Twelve high school students from the Kenai Peninsula Borough School District have been selected as finalists in this year’s Caring for the Kenai competition.
A panel of eight judges from the professional community chose 12 finalists out of the nearly 400 proposals which answered the prompt, “What can I do, invent or create to better care for the environment on the Kenai Peninsula, or to improve the area’s preparedness for a natural disaster?”
The contest, which is sponsored by Tesoro, is in it’s 27th year and has participants from schools across the district, including Voznesenka, Homer, Nikiski and Seward, according to contest coordinator Merrill Sikorski.
“The opportunity that Caring for the Kenai offers our students to showcase their creativity and ingenuity is excellent,” said Kenai Peninsula Borough School District Superintendent Sean Dusek.
This year, $20,000 in grants will be divided among participating schools dependent on where their students place in the final oral presentation competition. A matching $20,000 will also be awarded, sponsored by a grant from Kenai River Raven Lodge, Peninsula Community Health Services and Hilcorp, according to Sikorski.
Caring for the Kenai is also organized as part of the Challenger Learning Center of Alaska’s educational programs.
“I think it’s a great program, it gets kids to think outside the box and go down roads that they normally would not go down,” Kenai Mayor Brian Gabriel said. Gabriel served as one of the eight judges who selected this year’s finalists.
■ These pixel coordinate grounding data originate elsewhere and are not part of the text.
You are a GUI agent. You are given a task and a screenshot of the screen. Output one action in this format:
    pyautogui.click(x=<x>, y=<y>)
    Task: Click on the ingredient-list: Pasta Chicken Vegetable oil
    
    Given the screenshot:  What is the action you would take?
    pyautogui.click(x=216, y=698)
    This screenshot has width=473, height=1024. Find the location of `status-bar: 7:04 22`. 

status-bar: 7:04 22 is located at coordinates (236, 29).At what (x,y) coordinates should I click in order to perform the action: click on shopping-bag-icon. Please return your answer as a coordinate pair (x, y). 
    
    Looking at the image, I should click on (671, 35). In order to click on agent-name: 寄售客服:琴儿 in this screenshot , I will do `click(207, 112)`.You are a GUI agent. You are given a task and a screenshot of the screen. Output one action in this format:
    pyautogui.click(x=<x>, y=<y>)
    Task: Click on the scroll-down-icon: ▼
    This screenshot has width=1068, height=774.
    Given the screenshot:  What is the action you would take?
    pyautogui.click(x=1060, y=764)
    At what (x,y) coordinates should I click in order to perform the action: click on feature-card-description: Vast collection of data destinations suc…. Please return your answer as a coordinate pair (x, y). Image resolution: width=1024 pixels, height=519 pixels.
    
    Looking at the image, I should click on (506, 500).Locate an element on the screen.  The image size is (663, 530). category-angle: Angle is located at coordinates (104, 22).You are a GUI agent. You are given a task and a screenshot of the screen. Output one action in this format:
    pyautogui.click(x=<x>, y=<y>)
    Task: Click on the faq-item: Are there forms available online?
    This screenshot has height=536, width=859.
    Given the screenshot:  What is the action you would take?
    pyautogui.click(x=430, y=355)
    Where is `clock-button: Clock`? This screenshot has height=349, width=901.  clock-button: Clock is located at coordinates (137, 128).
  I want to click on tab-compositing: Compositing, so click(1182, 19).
“The whole process I was involved in was really neat,” Gabriel said.
The eight judges were split up into groups and were given a selection or submissions. They judged them and then compared notes with their group.
“Then we would move forward from there and see how they all shook out,” Gabriel said.
The names, teachers and schools of the 12 finalists are not released until after the oral presentations, which will be held at 6 p.m. on April 20 in the Kenai Central High School’s Little Theatre. The competition will also be live streamed online by Soldotna High School technology students.